But he didn't notice, for when he said the word "fifty" it made him sad and confused. That was more than half his life. What was he doing? He was too old to be starting out fresh. But when the word "old" passed through his thoughts, that heavy, gloomy syllable, followed so closely by the word "fresh," his doubt passed and he uttered the word "woman" as if Betty were a rude ticket taker at a tollbooth, a stranger with her unmanicured hand out, and Felicity's glare softened.

"Of course you'll be generous," Felicity said. "You are a generous man. Anything you do will be generous, Joe." She took his hand and kissed it. "And I will help you, Joe," she said. "I'll help you be generous."
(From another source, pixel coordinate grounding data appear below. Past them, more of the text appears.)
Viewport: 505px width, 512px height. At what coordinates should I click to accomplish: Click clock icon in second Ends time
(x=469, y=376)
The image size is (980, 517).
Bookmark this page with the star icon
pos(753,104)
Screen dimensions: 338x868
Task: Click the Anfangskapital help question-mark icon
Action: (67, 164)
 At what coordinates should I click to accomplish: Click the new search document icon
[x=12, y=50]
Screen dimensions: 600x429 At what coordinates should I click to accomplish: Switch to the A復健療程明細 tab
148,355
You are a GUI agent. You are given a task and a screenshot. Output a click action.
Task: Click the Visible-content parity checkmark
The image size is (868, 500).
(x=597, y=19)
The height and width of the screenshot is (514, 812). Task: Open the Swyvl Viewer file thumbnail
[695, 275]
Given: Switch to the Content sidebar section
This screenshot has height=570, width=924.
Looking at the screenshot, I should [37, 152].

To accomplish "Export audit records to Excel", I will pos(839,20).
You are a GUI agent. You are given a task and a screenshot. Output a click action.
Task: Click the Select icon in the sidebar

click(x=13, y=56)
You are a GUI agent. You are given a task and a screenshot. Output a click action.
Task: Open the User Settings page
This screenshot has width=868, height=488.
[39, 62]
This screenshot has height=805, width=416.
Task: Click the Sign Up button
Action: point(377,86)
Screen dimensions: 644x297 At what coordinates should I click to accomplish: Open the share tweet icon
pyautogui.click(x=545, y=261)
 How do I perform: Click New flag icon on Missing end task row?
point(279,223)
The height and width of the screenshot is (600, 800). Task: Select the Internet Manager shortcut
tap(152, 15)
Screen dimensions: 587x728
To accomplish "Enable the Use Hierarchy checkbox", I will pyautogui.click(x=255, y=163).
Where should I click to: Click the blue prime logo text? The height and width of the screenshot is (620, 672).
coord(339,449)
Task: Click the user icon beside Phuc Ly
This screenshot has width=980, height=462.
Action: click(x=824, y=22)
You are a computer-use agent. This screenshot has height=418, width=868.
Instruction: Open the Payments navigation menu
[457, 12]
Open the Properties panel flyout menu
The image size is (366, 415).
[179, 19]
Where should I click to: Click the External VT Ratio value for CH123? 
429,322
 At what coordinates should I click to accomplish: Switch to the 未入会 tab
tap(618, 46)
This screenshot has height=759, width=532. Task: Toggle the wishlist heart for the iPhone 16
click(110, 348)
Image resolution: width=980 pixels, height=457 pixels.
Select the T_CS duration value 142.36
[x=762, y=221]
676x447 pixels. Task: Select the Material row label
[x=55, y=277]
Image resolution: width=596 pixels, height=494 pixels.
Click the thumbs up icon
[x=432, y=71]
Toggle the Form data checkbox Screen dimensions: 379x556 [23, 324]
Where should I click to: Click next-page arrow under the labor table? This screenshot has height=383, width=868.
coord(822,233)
"Naturally I'll give her the apartment," Joe said. "It seems only right. We've lived in it all our lives. She's put so much work into it. It's her baby."

Felicity had seen the apartment. In a magazine. It sparkled and gleamed with a comforting Old World charm. Or so the magazine said. To Felicity, it just looked big and luscious, though the various shades of cream could do with a little splash of color, and some of the furniture seemed a bit rickety, antique or no antique. She would like to live in such an apartment. But she said, "Naturally." Then she looked thoughtfully at Joe, who sat on her own sofa in her own living room, a perfectly respectable place in Lincoln Towers that had once had a view of the Hudson River. She stood up and peered out the window at the Trump Towers that now blocked that view. "You bought that place for a song, didn't you?" she asked.

Joe smiled. "We did. We never missed a mortgage payment, either."

"You never missed a mortgage payment," Felicity corrected him.

"Yes, of course. That's true."

"Paid it from your salary?"

"Well, who else's salary would there be?" he asked. "Betty never worked a day in her life. Never had to. You know that."